** Opening AVAILABLE DATA block **

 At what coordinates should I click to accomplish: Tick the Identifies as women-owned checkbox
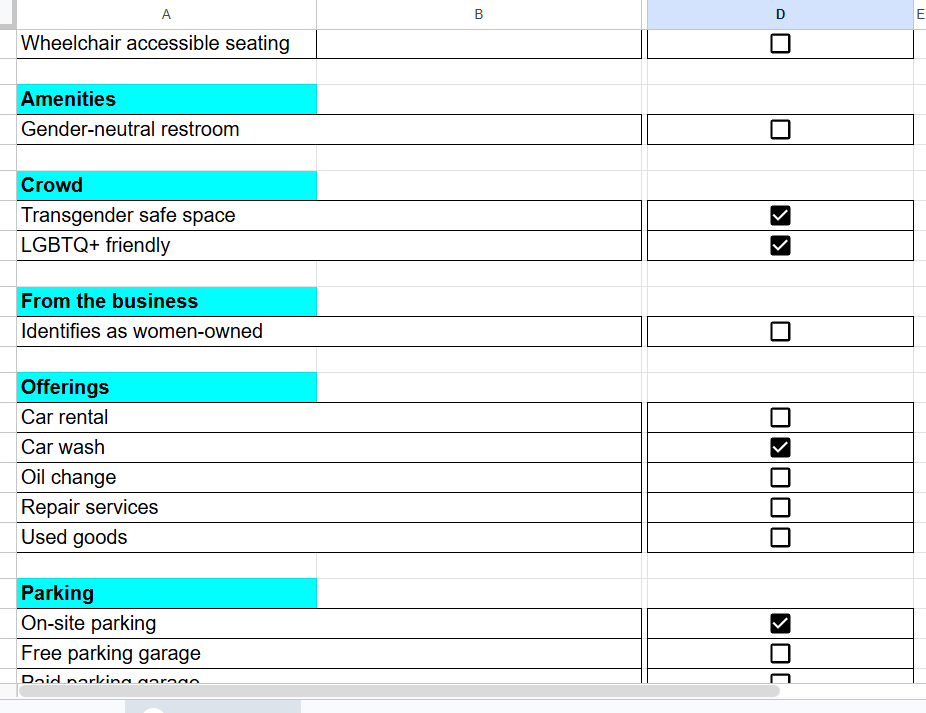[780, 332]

** Closing AVAILABLE DATA block **
** Opening AVAILABLE DATA block **

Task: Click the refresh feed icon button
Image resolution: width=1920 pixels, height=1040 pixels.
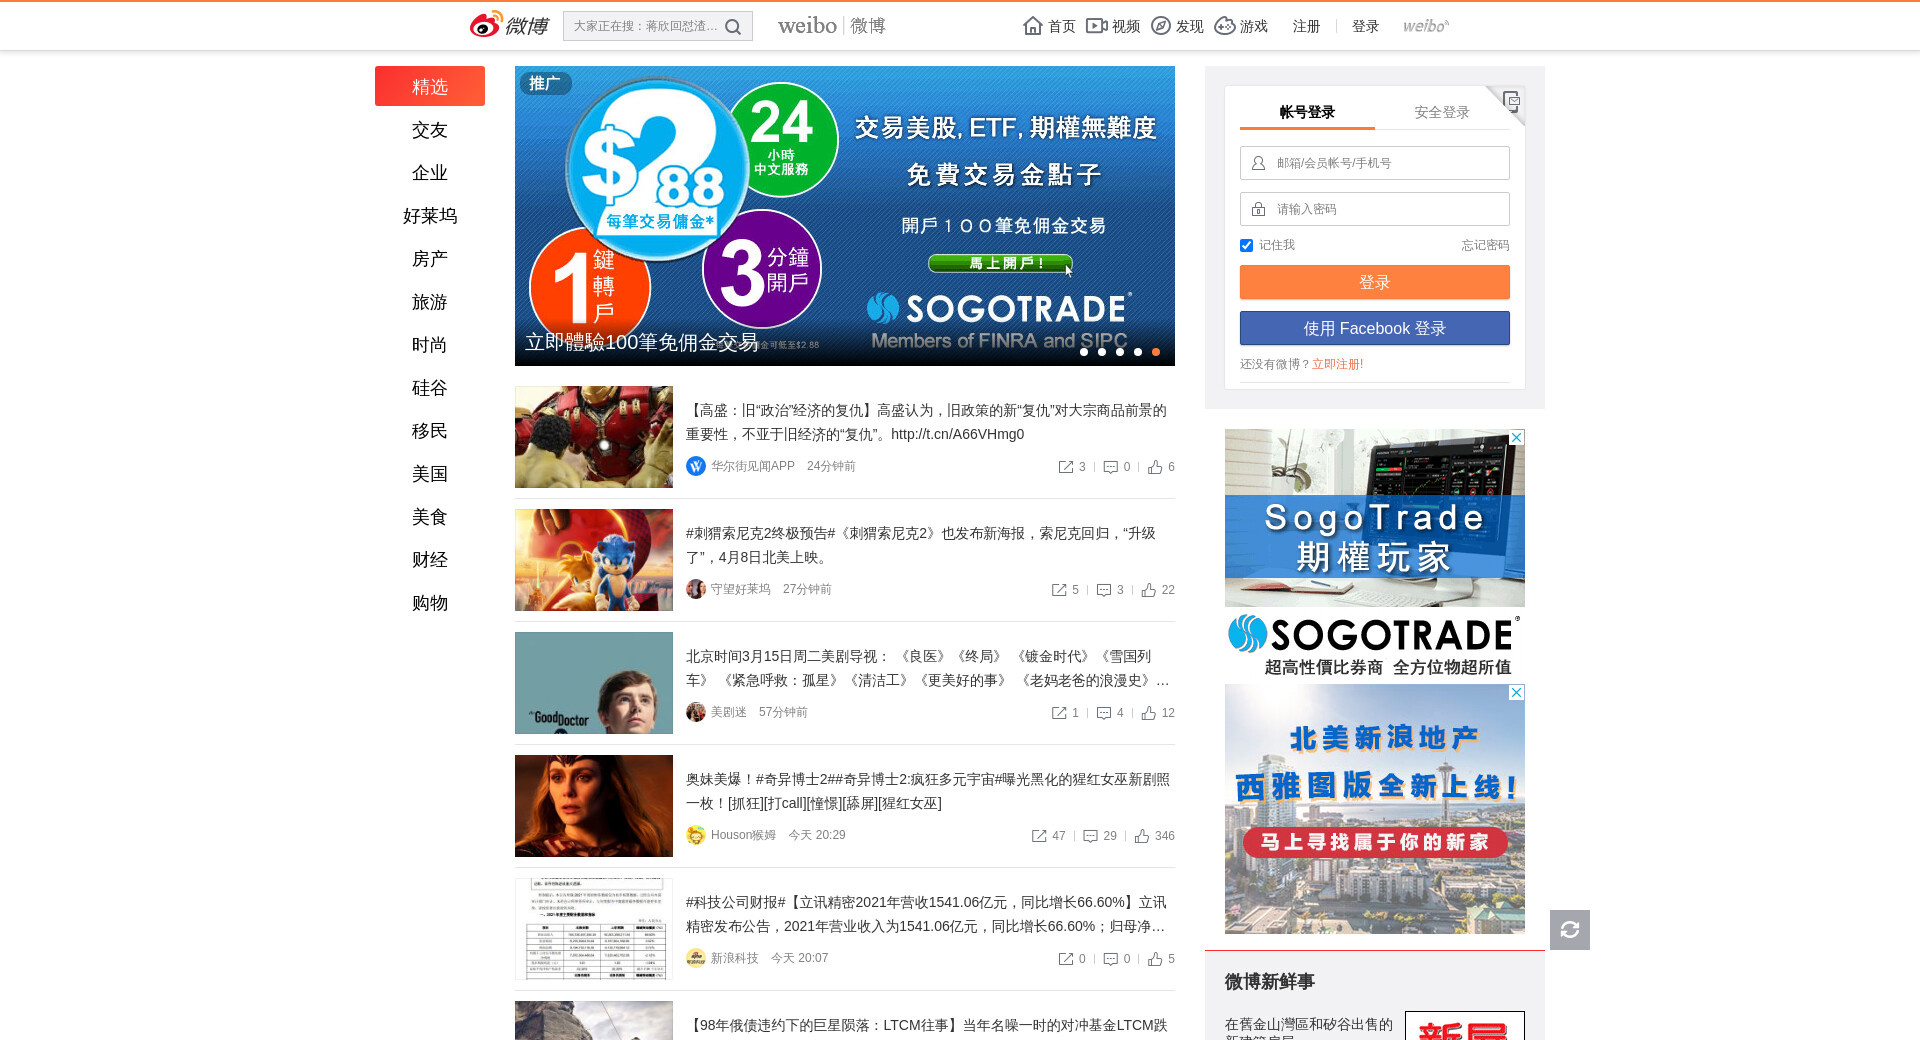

** Closing AVAILABLE DATA block **
** Opening AVAILABLE DATA block **

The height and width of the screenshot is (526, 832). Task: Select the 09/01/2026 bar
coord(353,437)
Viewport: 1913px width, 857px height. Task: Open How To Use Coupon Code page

** Closing AVAILABLE DATA block **

Whatever else the listing above holds, retype exactly only the lines from the one containing "Task: Click the refresh feed icon button" to the one containing "Image resolution: width=1920", both ends kept.

Task: Click the refresh feed icon button
Image resolution: width=1920 pixels, height=1040 pixels.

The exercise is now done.